> Goal: Please retype the lines below exactly, with nothing changed.

Saved entries
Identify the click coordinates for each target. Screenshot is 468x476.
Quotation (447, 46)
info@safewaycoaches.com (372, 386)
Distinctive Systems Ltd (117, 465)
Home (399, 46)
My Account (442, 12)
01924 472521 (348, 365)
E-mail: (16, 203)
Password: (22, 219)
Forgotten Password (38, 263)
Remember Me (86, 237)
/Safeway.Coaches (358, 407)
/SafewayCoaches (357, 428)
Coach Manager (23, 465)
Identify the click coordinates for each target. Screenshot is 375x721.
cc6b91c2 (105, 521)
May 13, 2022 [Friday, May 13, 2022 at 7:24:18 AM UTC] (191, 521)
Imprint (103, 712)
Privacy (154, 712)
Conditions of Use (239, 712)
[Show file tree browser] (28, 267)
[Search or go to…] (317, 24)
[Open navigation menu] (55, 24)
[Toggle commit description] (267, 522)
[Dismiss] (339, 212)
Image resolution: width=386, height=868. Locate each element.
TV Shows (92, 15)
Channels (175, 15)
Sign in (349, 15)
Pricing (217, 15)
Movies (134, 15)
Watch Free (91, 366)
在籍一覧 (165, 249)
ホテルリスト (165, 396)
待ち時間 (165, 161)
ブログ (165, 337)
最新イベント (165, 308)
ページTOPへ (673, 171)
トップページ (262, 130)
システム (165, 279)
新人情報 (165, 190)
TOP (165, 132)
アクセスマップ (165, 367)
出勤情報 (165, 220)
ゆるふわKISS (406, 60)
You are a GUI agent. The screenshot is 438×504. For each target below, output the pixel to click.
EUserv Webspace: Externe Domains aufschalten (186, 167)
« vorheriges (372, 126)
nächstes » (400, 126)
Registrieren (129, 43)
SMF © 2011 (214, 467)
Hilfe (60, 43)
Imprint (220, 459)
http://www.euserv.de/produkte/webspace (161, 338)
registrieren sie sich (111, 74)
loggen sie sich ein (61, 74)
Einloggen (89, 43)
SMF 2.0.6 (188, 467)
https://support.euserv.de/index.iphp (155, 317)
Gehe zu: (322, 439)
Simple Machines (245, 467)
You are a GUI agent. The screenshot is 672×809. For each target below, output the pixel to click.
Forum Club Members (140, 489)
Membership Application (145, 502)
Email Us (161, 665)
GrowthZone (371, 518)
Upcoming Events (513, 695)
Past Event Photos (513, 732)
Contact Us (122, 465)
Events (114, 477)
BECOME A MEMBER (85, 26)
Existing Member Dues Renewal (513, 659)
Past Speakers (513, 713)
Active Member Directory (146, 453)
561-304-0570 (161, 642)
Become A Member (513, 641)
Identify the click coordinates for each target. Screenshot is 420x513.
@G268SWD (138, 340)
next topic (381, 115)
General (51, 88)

> Answer to this task:
Identify the click coordinates for each target. Screenshot is 468x476.
Quotation (447, 46)
info@safewaycoaches.com (372, 386)
Distinctive Systems Ltd (117, 465)
Home (399, 46)
My Account (442, 12)
01924 472521 (348, 365)
E-mail: (16, 203)
Password: (22, 219)
Forgotten Password (38, 263)
Remember Me (86, 237)
/Safeway.Coaches (358, 407)
/SafewayCoaches (357, 428)
Coach Manager (23, 465)
Identify the click coordinates for each target. Screenshot is 375x721.
cc6b91c2 (105, 521)
May 13, 2022 [Friday, May 13, 2022 at 7:24:18 AM UTC] (191, 521)
Imprint (103, 712)
Privacy (154, 712)
Conditions of Use (239, 712)
[Show file tree browser] (28, 267)
[Search or go to…] (317, 24)
[Open navigation menu] (55, 24)
[Toggle commit description] (267, 522)
[Dismiss] (339, 212)
Image resolution: width=386, height=868. Locate each element.
TV Shows (92, 15)
Channels (175, 15)
Sign in (349, 15)
Pricing (217, 15)
Movies (134, 15)
Watch Free (91, 366)
在籍一覧 (165, 249)
ホテルリスト (165, 396)
待ち時間 (165, 161)
ブログ (165, 337)
最新イベント (165, 308)
ページTOPへ (673, 171)
トップページ (262, 130)
システム (165, 279)
新人情報 (165, 190)
TOP (165, 132)
アクセスマップ (165, 367)
出勤情報 (165, 220)
ゆるふわKISS (406, 60)
You are a GUI agent. The screenshot is 438×504. For each target below, output the pixel to click.
EUserv Webspace: Externe Domains aufschalten (186, 167)
« vorheriges (372, 126)
nächstes » (400, 126)
Registrieren (129, 43)
SMF © 2011 (214, 467)
Hilfe (60, 43)
Imprint (220, 459)
http://www.euserv.de/produkte/webspace (161, 338)
registrieren sie sich (111, 74)
loggen sie sich ein (61, 74)
Einloggen (89, 43)
SMF 2.0.6 (188, 467)
https://support.euserv.de/index.iphp (155, 317)
Gehe zu: (322, 439)
Simple Machines (245, 467)
You are a GUI agent. The screenshot is 672×809. For each target below, output the pixel to click.
Forum Club Members (140, 489)
Membership Application (145, 502)
Email Us (161, 665)
GrowthZone (371, 518)
Upcoming Events (513, 695)
Past Event Photos (513, 732)
Contact Us (122, 465)
Events (114, 477)
BECOME A MEMBER (85, 26)
Existing Member Dues Renewal (513, 659)
Past Speakers (513, 713)
Active Member Directory (146, 453)
561-304-0570 (161, 642)
Become A Member (513, 641)
Identify the click coordinates for each target. Screenshot is 420x513.
@G268SWD (138, 340)
next topic (381, 115)
General (51, 88)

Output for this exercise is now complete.